Отец Сергий Булгаков видел то же самое (а потому в скором будущем и он не избежит карающего меча новой цензуры): «Чувство исторической правды заставляет признать, что количественно доля этого участия (еврейства в Российской революции – А.К.) в личном составе правящего меньшинства ужасающа. Россия сделалась жертвой „комиссаров“, которые проникли во все поры и щупальцами своими охватили все отрасли жизни… Еврейская доля участия в русском большевизме – увы – непомерно и несоразмерно велика… Еврейство в своём низшем вырождении, хищничестве, властолюбии, самомнении и всяческом самоутверждении совершило… значительнейшее в своих последствиях насилие над Россией и особенно над св. Русью, которое было попыткой её духовного и физического удушения. По своему объективному смыслу это была попытка духовного убийства России…»[70].
И как совестный человек мог бы реагировать на такие свидетельства?
Вот реакция Марка Маркиша (ныне иеромонаха Макария): «Я вдруг вспомнил молчаливую пожилую женщину у нас в церкви, которой я дeйствительно был неприятен своей национальностью. Знал я и причину: в восемнадцатом году у нее на глазах еврей-чекист из револьвера убил ее отца, православного священника. Ей тогда было дeсять лeт, как моему сыну (на которого ее неприязнь никогда не распространялась). Что же, неужели я настолько самовлюблен и туп, что стану требовать исправления ее „антисемитизма“? Может быть тогда устроим фестиваль немецкой патриотической пeсни в домe для престарeлых узников Освенцима? Я подаю на поминовение ее имени за каждой проскомидией и благодарю Бога за горькую память об истории моего народа»[71].

§ **Записи набора данных**
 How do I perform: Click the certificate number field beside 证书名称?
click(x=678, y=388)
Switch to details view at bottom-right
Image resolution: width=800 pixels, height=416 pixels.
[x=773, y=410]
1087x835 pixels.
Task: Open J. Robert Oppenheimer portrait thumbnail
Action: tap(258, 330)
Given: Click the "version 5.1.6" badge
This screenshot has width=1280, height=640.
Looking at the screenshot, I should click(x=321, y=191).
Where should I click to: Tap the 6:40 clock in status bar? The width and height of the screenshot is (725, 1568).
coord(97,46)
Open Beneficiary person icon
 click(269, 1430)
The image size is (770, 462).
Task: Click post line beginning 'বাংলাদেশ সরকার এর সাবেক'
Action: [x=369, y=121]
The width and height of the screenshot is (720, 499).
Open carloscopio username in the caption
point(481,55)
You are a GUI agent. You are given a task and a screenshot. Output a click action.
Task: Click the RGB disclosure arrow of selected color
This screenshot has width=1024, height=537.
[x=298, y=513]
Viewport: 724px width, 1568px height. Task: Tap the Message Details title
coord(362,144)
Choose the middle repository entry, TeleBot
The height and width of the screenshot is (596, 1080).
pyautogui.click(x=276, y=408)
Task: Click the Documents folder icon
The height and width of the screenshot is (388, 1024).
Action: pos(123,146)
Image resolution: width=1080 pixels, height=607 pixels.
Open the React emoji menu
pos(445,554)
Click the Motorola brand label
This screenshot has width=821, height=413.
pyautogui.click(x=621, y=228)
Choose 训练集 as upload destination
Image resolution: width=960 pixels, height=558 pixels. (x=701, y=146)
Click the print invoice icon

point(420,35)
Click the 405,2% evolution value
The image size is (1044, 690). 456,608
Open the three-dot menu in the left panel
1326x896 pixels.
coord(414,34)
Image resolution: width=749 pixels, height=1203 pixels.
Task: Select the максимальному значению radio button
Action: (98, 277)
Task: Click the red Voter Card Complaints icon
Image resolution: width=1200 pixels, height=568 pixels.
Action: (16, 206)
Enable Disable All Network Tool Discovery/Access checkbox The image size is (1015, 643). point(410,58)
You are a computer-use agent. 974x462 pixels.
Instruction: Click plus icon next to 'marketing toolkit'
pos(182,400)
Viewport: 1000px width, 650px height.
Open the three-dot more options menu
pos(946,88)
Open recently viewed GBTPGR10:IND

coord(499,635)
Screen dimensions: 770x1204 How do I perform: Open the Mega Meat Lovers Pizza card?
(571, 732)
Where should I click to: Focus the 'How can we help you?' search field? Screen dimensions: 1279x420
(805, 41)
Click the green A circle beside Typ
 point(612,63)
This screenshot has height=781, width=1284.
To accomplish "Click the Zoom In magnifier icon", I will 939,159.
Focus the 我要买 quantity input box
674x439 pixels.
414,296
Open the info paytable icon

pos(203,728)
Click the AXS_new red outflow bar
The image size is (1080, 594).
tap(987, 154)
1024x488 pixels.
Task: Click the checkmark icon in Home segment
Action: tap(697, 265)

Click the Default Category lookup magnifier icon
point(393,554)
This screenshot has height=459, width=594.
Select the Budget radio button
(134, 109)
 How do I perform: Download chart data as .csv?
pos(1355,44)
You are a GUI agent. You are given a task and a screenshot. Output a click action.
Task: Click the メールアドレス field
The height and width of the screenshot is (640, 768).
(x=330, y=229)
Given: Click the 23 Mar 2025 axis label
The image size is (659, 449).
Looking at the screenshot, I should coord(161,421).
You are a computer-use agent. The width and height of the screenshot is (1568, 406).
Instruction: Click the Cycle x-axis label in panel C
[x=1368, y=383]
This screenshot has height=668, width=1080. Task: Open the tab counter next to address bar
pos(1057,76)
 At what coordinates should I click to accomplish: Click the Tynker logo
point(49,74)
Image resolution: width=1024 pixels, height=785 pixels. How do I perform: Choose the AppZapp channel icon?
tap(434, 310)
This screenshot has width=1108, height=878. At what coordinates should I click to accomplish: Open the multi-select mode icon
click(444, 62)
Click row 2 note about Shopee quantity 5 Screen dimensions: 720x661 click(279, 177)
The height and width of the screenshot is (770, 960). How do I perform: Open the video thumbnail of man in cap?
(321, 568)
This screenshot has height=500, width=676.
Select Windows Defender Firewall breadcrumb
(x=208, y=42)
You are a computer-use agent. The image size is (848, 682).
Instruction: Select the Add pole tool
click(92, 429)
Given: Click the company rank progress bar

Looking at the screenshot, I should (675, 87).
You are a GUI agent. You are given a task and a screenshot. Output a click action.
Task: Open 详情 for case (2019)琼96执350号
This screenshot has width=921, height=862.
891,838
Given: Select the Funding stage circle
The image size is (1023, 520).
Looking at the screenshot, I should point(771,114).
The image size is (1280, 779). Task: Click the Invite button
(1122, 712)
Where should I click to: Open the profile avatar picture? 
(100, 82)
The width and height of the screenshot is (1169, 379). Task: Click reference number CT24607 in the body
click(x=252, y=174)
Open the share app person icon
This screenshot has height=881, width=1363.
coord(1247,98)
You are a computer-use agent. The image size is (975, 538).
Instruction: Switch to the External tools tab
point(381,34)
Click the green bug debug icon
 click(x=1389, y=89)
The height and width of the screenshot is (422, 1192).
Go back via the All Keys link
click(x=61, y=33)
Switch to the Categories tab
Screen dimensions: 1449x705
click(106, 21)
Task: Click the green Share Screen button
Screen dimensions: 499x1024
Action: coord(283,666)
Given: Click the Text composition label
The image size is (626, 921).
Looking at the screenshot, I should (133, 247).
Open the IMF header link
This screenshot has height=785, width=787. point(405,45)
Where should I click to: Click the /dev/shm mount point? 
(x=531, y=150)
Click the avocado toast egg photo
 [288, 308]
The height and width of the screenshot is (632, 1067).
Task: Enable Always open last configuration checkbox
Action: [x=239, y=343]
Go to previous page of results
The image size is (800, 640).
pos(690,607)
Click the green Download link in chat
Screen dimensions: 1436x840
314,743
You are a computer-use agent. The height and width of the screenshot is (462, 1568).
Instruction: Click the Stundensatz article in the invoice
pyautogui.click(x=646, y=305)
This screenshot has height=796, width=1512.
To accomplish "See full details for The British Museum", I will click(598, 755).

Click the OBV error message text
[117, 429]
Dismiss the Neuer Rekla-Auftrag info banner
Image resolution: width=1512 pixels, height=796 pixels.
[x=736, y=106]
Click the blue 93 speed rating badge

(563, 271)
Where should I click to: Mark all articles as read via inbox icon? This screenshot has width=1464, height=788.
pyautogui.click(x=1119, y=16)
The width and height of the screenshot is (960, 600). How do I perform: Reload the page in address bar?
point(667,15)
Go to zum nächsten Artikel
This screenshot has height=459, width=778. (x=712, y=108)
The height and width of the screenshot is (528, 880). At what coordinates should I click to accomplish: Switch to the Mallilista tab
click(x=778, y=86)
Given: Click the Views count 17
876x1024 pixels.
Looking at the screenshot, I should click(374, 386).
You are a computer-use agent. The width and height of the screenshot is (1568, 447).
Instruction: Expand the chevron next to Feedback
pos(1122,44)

§ **Задача для решения**
Выведите дословно фрагмент исследуемого текста: начните со слов «Отец Сергий Булгаков» и остановитесь после слов «на такие свидетельства?». Опирайтесь исключительно на исследуемый текст.

§ **Решённая задача**
Отец Сергий Булгаков видел то же самое (а потому в скором будущем и он не избежит карающего меча новой цензуры): «Чувство исторической правды заставляет признать, что количественно доля этого участия (еврейства в Российской революции – А.К.) в личном составе правящего меньшинства ужасающа. Россия сделалась жертвой „комиссаров“, которые проникли во все поры и щупальцами своими охватили все отрасли жизни… Еврейская доля участия в русском большевизме – увы – непомерно и несоразмерно велика… Еврейство в своём низшем вырождении, хищничестве, властолюбии, самомнении и всяческом самоутверждении совершило… значительнейшее в своих последствиях насилие над Россией и особенно над св. Русью, которое было попыткой её духовного и физического удушения. По своему объективному смыслу это была попытка духовного убийства России…»[70].
И как совестный человек мог бы реагировать на такие свидетельства?